Stem cell research gets government backing

The new legislation promises to boost basic research in Switzerland Keystone

The government has come out in favour of using human embryonic stem cells for research in Switzerland.

This content was published on November 20, 2002 - 17:55

A draft law permits the importation of stem cells and the use of surplus embryos under strict conditions.

"This is the most liberal law that we can push through within the present constitution," said Gérard Escher, advisor to the secretary of state for science.

The legislation allows the production of stem cells from surplus embryos up to 14 days old and research on the embryos themselves.

The embryos, which normally come from in-vitro fertilisation, would otherwise have been destroyed.

The bill allows the import and export of stem cells and the storage of stem cell lines so that they are available to all researchers.

Strict conditions

However, it forbids the creation of embryos purely for research purposes and bans therapeutic cloning.

Presenting the bill on Wednesday, the interior minister, Ruth Dreifuss, said the issue posed a social dilemma and it was therefore necessary to lay down clear guidelines.

"Surplus embryos are not people but they're also not things," she said. "That's precisely why we need a law."

It is not certain how parliament will react to the bill. Politicians might approve the use of stem cells for research, but not research on the embryos themselves.

"It will have a short, rough ride in the beginning and then I think it will be a very rational debate," Escher told swissinfo.

Embryo numbers

Precise information about the number of embryos stored in Switzerland is still being collected.
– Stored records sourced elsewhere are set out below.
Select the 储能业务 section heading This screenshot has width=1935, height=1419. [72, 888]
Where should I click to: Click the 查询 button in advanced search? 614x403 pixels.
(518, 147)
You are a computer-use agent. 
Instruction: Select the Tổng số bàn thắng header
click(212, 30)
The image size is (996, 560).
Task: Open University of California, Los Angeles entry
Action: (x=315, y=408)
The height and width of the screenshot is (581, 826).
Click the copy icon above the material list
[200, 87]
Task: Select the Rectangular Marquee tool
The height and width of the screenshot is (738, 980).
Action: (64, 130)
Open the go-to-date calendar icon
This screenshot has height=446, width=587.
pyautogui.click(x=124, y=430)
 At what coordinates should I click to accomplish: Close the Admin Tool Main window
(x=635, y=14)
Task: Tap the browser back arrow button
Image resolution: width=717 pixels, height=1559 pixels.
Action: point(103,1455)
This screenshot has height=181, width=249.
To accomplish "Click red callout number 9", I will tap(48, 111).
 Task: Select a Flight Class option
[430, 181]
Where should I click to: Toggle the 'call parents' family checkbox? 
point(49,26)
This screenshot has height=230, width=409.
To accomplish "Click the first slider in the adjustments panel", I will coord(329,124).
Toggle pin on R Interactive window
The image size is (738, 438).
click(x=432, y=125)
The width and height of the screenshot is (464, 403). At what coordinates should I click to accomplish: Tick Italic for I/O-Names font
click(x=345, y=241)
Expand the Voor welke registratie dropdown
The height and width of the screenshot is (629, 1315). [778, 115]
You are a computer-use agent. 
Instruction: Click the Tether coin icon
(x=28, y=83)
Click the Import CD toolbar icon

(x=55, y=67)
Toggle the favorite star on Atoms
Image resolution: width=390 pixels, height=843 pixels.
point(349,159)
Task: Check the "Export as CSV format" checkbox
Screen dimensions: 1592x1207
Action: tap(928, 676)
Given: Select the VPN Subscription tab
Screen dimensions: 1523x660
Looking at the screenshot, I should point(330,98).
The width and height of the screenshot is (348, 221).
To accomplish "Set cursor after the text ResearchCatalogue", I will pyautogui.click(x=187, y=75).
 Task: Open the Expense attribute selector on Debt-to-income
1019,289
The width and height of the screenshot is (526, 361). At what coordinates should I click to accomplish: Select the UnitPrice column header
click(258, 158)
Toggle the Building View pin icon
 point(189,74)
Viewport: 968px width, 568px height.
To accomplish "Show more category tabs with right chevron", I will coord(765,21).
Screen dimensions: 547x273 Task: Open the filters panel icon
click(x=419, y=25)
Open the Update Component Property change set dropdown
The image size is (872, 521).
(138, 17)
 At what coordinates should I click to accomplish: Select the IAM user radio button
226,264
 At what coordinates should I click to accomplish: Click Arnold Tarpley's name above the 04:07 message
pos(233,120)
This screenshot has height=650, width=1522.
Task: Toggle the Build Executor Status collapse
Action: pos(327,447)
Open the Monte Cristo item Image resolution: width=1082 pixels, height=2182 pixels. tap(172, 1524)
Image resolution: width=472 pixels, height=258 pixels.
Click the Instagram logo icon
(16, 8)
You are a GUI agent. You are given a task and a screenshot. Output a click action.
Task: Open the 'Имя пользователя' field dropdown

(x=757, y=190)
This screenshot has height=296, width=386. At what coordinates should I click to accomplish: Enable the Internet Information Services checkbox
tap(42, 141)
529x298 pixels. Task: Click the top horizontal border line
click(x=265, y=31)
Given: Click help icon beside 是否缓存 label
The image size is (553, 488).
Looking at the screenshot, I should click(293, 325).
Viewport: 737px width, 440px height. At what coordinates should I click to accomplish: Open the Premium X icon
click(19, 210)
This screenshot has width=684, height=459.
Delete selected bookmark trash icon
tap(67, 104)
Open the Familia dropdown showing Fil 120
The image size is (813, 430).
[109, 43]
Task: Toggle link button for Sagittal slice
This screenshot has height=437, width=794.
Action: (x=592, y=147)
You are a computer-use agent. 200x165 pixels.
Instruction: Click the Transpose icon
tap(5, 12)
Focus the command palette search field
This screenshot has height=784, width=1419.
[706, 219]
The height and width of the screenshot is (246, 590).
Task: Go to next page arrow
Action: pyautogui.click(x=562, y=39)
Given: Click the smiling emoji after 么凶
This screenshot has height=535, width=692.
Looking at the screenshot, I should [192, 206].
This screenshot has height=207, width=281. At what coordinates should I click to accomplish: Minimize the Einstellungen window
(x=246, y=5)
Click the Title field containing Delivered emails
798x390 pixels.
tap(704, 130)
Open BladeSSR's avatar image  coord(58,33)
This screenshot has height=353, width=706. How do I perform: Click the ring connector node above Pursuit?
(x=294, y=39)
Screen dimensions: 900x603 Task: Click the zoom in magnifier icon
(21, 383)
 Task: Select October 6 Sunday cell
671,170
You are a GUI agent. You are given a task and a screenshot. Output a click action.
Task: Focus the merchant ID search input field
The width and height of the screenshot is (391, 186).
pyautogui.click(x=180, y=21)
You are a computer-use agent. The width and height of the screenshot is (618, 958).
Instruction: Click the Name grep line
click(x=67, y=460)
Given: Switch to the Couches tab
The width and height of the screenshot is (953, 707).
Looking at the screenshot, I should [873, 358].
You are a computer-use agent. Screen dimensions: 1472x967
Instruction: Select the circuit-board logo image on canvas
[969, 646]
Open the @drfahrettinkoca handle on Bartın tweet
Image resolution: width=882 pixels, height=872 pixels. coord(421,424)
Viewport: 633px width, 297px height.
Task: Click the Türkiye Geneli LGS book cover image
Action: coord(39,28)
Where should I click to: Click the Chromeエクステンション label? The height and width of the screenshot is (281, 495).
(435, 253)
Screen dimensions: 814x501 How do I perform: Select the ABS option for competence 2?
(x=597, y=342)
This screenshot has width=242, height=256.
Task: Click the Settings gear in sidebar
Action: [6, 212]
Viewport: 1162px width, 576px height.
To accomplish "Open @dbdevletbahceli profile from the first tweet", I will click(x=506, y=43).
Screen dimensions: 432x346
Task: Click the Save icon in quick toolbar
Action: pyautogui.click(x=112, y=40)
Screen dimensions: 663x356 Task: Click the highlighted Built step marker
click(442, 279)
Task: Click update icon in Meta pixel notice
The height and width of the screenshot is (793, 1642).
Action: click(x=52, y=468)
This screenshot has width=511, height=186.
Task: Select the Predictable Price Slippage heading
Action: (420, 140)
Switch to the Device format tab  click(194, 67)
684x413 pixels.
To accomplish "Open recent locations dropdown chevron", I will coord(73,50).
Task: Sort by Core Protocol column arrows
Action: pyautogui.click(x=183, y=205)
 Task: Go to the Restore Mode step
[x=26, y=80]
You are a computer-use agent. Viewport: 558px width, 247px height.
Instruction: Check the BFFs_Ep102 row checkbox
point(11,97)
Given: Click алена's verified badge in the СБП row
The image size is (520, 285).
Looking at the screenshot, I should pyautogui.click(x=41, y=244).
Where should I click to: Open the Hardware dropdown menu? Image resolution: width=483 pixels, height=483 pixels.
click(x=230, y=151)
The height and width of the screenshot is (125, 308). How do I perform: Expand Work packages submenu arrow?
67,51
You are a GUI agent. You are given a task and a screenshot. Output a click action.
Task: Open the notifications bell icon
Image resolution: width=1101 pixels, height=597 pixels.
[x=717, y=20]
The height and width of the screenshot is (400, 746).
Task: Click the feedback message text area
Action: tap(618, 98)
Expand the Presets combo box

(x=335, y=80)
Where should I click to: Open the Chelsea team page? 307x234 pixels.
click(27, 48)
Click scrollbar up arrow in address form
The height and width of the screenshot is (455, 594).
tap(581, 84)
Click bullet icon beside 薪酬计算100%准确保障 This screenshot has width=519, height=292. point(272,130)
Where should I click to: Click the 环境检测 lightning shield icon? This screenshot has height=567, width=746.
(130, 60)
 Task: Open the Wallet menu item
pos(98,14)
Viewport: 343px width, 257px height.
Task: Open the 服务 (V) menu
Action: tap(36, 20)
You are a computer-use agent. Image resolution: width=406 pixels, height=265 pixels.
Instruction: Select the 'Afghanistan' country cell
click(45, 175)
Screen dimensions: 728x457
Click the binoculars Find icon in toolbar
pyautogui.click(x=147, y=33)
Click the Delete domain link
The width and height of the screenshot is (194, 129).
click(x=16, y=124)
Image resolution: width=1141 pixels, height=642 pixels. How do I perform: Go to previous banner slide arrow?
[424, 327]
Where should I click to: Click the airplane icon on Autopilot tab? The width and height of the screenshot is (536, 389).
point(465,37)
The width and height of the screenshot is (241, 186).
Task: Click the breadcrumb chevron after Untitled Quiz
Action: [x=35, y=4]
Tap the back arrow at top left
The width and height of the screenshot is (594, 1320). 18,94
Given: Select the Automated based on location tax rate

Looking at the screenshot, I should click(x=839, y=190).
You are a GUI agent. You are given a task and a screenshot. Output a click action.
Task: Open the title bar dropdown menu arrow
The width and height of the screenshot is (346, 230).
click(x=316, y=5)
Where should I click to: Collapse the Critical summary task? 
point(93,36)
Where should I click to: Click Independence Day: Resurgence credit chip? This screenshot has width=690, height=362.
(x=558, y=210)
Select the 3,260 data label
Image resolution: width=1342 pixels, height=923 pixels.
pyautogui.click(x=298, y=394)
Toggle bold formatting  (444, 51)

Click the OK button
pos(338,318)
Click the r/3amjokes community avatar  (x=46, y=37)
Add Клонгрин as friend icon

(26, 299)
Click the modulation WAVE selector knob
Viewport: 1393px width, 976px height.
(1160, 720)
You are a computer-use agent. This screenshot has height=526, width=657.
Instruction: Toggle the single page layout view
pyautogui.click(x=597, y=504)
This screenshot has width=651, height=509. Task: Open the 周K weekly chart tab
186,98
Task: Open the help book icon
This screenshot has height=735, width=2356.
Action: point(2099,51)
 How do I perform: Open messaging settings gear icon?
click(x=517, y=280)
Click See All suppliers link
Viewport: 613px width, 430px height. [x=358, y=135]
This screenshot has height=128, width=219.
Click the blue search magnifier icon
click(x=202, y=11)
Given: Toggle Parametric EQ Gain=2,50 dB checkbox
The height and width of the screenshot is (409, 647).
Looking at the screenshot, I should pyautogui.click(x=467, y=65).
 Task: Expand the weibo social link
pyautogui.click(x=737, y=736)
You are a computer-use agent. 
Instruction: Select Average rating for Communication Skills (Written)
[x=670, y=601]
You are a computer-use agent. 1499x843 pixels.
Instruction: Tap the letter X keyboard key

According to government statistics, around 1,000 fertilised egg cells are stored in Swiss reproduction clinics for the purposes of artificial insemination. However, Escher told swissinfo the true figure may be in the region of 3-5,000.

For various reasons they can no longer be used for their original purpose and are due to be destroyed by the end of 2003.

To be fit for use as a source of stem cells, the fertilised egg cells would have to be cultivated for longer. During the subsequent extraction of the stem cells, the embryo would be destroyed.

"It is the first time that politicians and lawyers are regulating the aims and frontiers of research and not only the risk of research," Dr Rainer Schweizer, a legal rights expert at St Gallen University, told swissinfo.

"We must accept that these decisions could be wrong in two or three years and must be modified on the basis of new knowledge."

Other clauses in the new law call for the consent of the couple whose fertilised egg cells are being used; proof that no other line of research could achieve the same ends; and permission from either the federal office for health or the relevant ethics commission for the work to go ahead.

The use of embryos and stem cells for commercial purposes is forbidden.

Novel therapies

Embryonic stem cells can be transformed into almost any other cell in the body. Experts believe that they may eventually lead to treatments for a range of serious illnesses including Alzheimer's, Parkinson's, cardiovascular diseases and some cancers.

Cell replacement therapy and tissue engineering are two key areas of application.

"When I listen to many researchers, they all want to work on embryonic stem cells," said Escher. "They grow better than adult stem cells, they behave better, they last longer, they divide more, and they are hardier.

"I think that in ten to 15 years, the adult stem cells will win out because then we will know how to manipulate any cell in the body - not only stem cells."


"From an international point of view, the Swiss draft is middle of the road," said Thomas Cueni, general secretary of Interpharma.

"On the one hand, you have countries [Britain and Sweden] which have very liberal regulations including the ability for therapeutic cloning within the first two weeks of the life of an embryo.

"On the other hand, you have countries [Germany] with very restrictive rules, or rules where you allow importation but you can't produce stem cells in the country itself.

"I think the Swiss compromise, which basically opens the door to research but is based on very stringent ethical rules and for the benefit of research on diseases that cannot be cured yet, is a reasonable one."

Rapid passage

Market estimates on the potential use of human stem cells assume that the market will grow in an explosive manner.

According to studies published by the Technology Assessment Centre in Bern, the worldwide market volume stood at $400 million (SFr587 million) in 2000. It is estimated that this will rise to $12.9 billion by 2005, and $57.7 billion by 2010.

The draft law is expected to take about 18 months to pass through parliament. It has undergone public consultation since May.

The impending destruction of pre-2000 embryos by the end of 2003 has added a sense of urgency to its passage. Dreifuss called for the bill to be dealt with quickly in parliament "so that the legal uncertainties could be cleared up".

swissinfo, Vincent Landon

Key facts

The Swiss government backs the use of embryonic stem cells for research.
Scientists can use surplus embryos but not create embryos for their work.
Therapeutic cloning would also be banned, unlike in Britain.
Many countries already allow embryonic stem cell research, including Sweden, the Netherlands, Australia, Israel and China.